*** Exercise data Section Begins ***
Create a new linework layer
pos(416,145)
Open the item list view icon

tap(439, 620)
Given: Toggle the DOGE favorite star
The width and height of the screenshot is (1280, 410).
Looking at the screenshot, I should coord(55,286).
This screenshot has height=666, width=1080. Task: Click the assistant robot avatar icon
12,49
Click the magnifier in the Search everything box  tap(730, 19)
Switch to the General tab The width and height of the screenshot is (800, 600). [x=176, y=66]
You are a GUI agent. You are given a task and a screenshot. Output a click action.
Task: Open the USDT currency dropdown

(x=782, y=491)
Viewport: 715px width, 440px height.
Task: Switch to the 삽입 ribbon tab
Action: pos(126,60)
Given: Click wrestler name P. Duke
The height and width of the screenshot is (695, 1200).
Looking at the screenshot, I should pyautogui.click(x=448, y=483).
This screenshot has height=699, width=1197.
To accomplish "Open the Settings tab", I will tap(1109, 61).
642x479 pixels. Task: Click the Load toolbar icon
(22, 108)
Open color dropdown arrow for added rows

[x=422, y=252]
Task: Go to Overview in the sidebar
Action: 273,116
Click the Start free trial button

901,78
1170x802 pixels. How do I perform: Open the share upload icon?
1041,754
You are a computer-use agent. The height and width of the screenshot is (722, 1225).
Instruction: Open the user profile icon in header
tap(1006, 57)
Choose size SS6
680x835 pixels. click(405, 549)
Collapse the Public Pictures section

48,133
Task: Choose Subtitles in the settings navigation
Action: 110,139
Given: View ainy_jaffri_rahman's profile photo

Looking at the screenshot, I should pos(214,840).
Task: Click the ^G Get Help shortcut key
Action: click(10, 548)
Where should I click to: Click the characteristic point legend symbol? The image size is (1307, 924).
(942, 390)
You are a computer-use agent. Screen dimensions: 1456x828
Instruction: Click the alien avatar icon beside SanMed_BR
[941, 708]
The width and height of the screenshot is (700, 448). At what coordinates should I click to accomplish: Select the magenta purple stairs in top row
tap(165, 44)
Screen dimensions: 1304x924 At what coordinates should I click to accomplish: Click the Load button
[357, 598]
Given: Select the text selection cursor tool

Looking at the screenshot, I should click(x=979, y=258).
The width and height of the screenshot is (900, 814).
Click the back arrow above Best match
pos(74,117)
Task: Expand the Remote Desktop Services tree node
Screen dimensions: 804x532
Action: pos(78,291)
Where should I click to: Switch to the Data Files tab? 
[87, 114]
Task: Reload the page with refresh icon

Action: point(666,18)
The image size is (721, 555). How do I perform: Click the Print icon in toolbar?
*** Exercise data Section Ends ***
• Assignment: Go through the data and copy every line that includes "computer".

• Exercise result:
You are a computer-use agent. The height and width of the screenshot is (722, 1225).
You are a computer-use agent. Screen dimensions: 1456x828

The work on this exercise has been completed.